Cell surface expression of the epithelial Na channel and a mutant causing Liddle syndrome: A quantitative approach

The epithelial amiloride-sensitive sodium channel (ENaC) controls transepithelial Na+ movement in Na+ -transporting epithelia and is associated with Liddle syndrome, an autosomal dominant form of salt-sensitive hypertension. Detailed analysis of ENaC channel properties and the functional consequences of mutations causing Liddle syndrome has been, so far, limited by lack of a method allowing specific and quantitative detection of cell-surface-expressed ENaC. We have developed a quantitative assay based on the binding of125 I-labeled M2 anti-FLAG monoclonal antibody (M2 Ab*) directed against a FLAG reporter epitope introduced in the extracellular loop of each of the α, β, and γ ENaC subunits. Insertion of the FLAG epitope into ENaC sequences did not change its functional and pharmacological properties. The binding specificity and affinity (K d = 3 nM) allowed us to correlate in individualXenopus oocytes the macroscopic amiloride-sensitive sodium current (INa ) with the number of ENaC wild-type and mutant subunits expressed at the cell surface.

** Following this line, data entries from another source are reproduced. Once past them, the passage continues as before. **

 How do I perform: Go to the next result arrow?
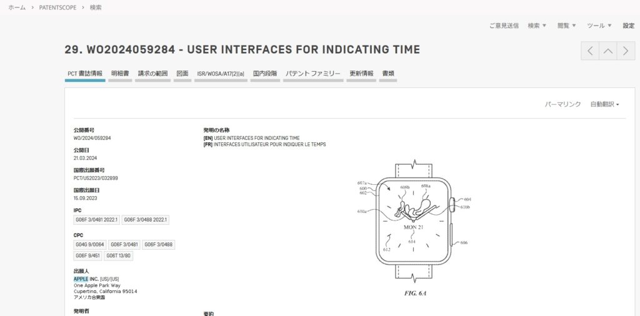pyautogui.click(x=626, y=51)
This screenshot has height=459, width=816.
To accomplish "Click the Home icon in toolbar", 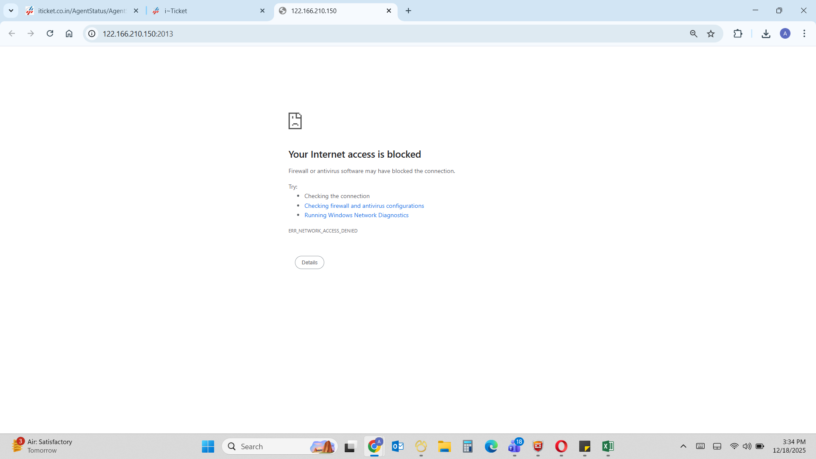I will pos(69,34).
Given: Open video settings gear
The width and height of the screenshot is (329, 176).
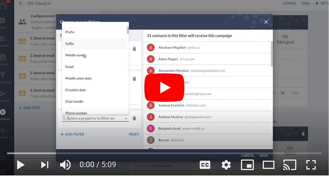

These experiments demonstrate that: (i ) only heteromultimeric channels made of α, β, and γ ENaC subunits are maximally and efficiently expressed at the cell surface; (ii ) the overall ENaC open probability is one order of magnitude lower than previously observed in single-channel recordings; (iii ) the mutation causing Liddle syndrome (β R564stop) enhances channel activity by two mechanisms, i.e., by increasing ENaC cell surface expression and by changing channel open probability. This quantitative approach provides new insights on the molecular mechanisms underlying one form of salt-sensitive hypertension.